However, Fr Fogarty made a telling intervention when he recalled the immense joy that Jimmy Doyle had given to people everywhere with his skills. That seemed a key point: True, there was the thrill of victory for Tipperary and Thurles Sarsfields — in one county championship game against Roscrea we heard that Doyle, who else, was entrusted with the last-second 70 that would win the game: As soon as the ball left his stick his hands were in the air because he knew his aim was true.

However, the sheer pleasure of seeing someone show how a game can be played, the unalloyed joy Fr Fogarty referred to? Last year, this writer met the poet Ciaran Carson, who idolised Jimmy Doyle, even though he only saw him play once: “He was heavy then, and he’d slowed up.
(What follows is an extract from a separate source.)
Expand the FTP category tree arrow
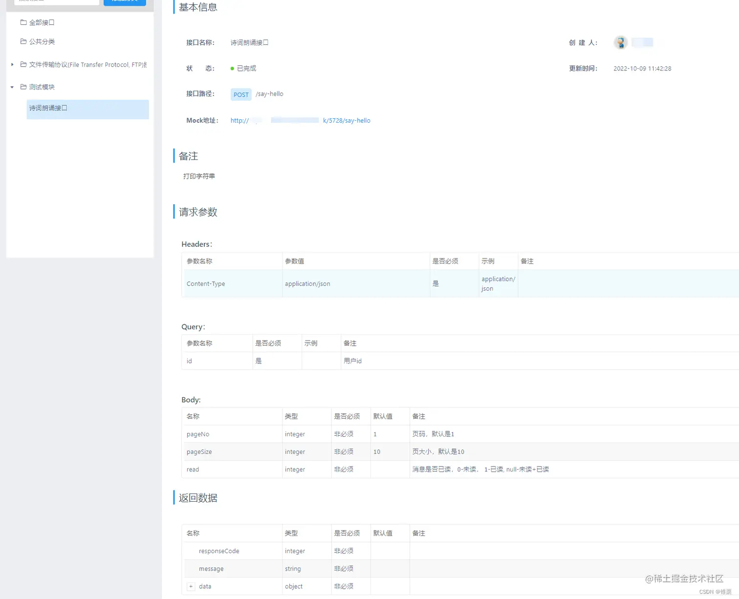This screenshot has width=739, height=599. click(12, 64)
It was pouring rain and the pitch was terrible, but, still, he did some beautiful, elegant things, despite all of that. He still had the space and time to get the ball and put it over the bar and that’s the skill, to create that time and space for themselves.”

Yesterday, more than one middle-aged man stepped outside during the funeral Mass to wipe away a tear.

Weeping for a departed friend? Yes. Weeping for a time and a place when that friend’s wrists could send a county into ecstasy? Maybe that also.

After the Mass in Thurles yesterday, Jimmy Doyle’s remains were to be brought south to Cork, to the Island Crematorium. If there was surprise at the great Tipperary man going to Cork, there shouldn’t have been.

There can be few hurling fans now who aren’t aware that Doyle’s hero was Cork icon Christy Ring. Yesterday, we heard of the young Doyle meeting the Cork team train at the station when the Rebels played in Thurles, following Ring to the team hotel and observing how and what the Corkman ate. Later, they became opponents, when Doyle became a Tipperary senior, and friends, when both played Railway Cup for Munster.

When Doyle passed away last week, his family opened his wallet. The first thing they found was a memorial card for Christy Ring.